Evidemment nous voudrions tous que les marqueurs de gauche soient mieux soulignés. Mais nous dessinons à petits traits la France à venir. Une France qui a vocation à retrouver sa place en Europe. La première ! (…) Vous voulez vous convaincre que notre voie est juste et de gauche ? Regardez le contre projet budgétaire de la droite: Refus d’augmenter les petits fonctionnaires, refus d’aider les familles modestes, et même refus d’augmenter les allocations pour les handicapés (…). Le pays se redresse lentement, la droite ressasse le programme de Sarkozy, les français souffrent, voilà pourquoi l’extrême droite progresse.

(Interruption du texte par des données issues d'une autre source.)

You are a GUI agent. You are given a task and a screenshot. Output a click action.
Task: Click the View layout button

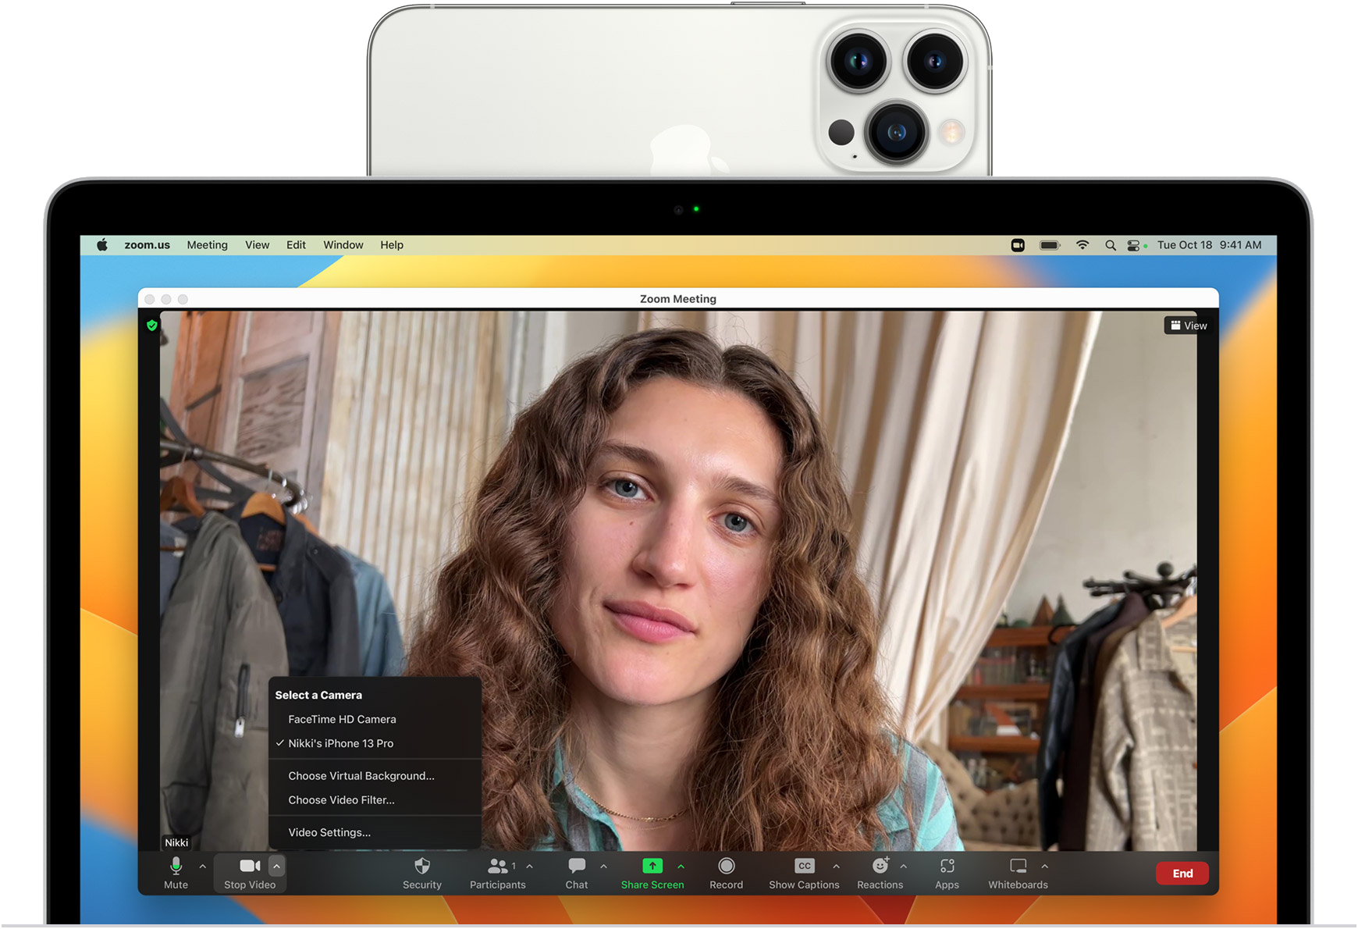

Si vous ajoutez à cela l’infantilisme dans les attitudes, le refus de voir que la France est à cran (…).

La France n’est pas seule dans ce cas, partout le national-populisme monte (…). L’immobilisme, le dogmatisme des droites européennes et de leur Commission ont conduit au désinvestissement des pro-européens, aux déchainements des nationalistes et à la haine xénophobe des nationaux-populistes. (…) L’Europe vit un drame. C’est à nous, à notre génération, qu’il convient de porter le flambeau de la renaissance européenne (…).

En France, L’extrême droite progresse à cause de la lenteur du redressement qui créée rancoeur et amertume. L’ absence d’espoir dans un lendemain qui change et dans l’abaissement des frontières entre les principes républicains de la droite classique et l’extrême droite. (…) Le refus de la droite d’assumer les principes du barrage républicain, la proximité des thèmes et l’absence d’identité de la droite font que malheureusement entre le FN et nous il n’y a rien (…). Alors il nous revient d’assécher le Front National par une politique économique et sociale qui soulage les plus faibles, cherche une nouvelle croissance fiable, durable et juste. Il nous revient d’être tout à la fois dans le respect de nos lois et généreux. Il nous revient d’être intransigeants sur chaque mot de la République, l’égalité qui soit réelle, la liberté qui soit ordonnée et la fraternité qui ne peut exister sans solidarité (…). Le modèle municipal de la gauche c’est la solidarité. L’extrême droite (…) L’extrême droite donc c’est la préférence nationale ou la priorité nationale. C’est-à-dire un régime d’apartheid entre les français de souche et les français « de papier » (…). La France y perdrait son âme et notre pays sombrerait dans l’affrontement (…). Le Front National n’espère pas conquérir des villes ou peu (…). Il veut être dans les villes et attaquer de l’intérieur notre modèle opposant à la solidarité la priorité nationale sur tous les sujets (…). Assécher le Front National est indispensable, le réduire est nécessaire. Et il n’y a que l’unité pour le faire. (…) Dans ce moment où se conjuguent le redressement de la France, l’histoire du continent européen et de la République, il y a une certaine fierté à être socialiste.

Les commentaires1 Commentaire

  1. topaz dit :

    Un optiminisme réaliste ! Sauf que la réalité est plus communicative que l’optimisme.
    L’envolée à 33 % de Marine Le Pen -percée surprise mais pas surprenante- relègue dans l’ombre la cote à 43 % de Manuel Valls. N’en déplaise à Mélenchon, notre ministre de l’intérieur a gagné la confiance des Français. La gauche ne dira jamais « le meilleur d’entre nous », ce sont les électeurs qui le disent. Il lui est souvent reproché de se déporter sur la droite, et pourtant, il met en oeuvre avec courage une politique qu’il croit juste pour la France, sans se soucier des dogmes et idéologies. Et puis, si parfois, il se rapproche sur certains terrains de certaines préconisations antérieures de droite, ne se rapproche-t-on pas un peu ainsi de la vérité, de la voie juste ? Cette « vérité » qui est soudain dans la bouche de tous les politiques, de toutes tendances, guide les pas de Manuel Valls, parce que lui, il ne se contente pas d’en parler, il l’applique et se l’applique à lui-même contre vents et marées. Idées de droite, idées de gauche, les Français n’en peuvent plus. Marine Le Pen en récolte les fruits défendus. Elle « aime le PS au pouvoir » qui s’est fait des espoirs au-dessus de ses moyens. Personne n’a dit que ce quinquennat serait facile. La gauche le savait. Elle n’a pas eu le choix des armes. Cela restera le gros handicap de son retour au pouvoir.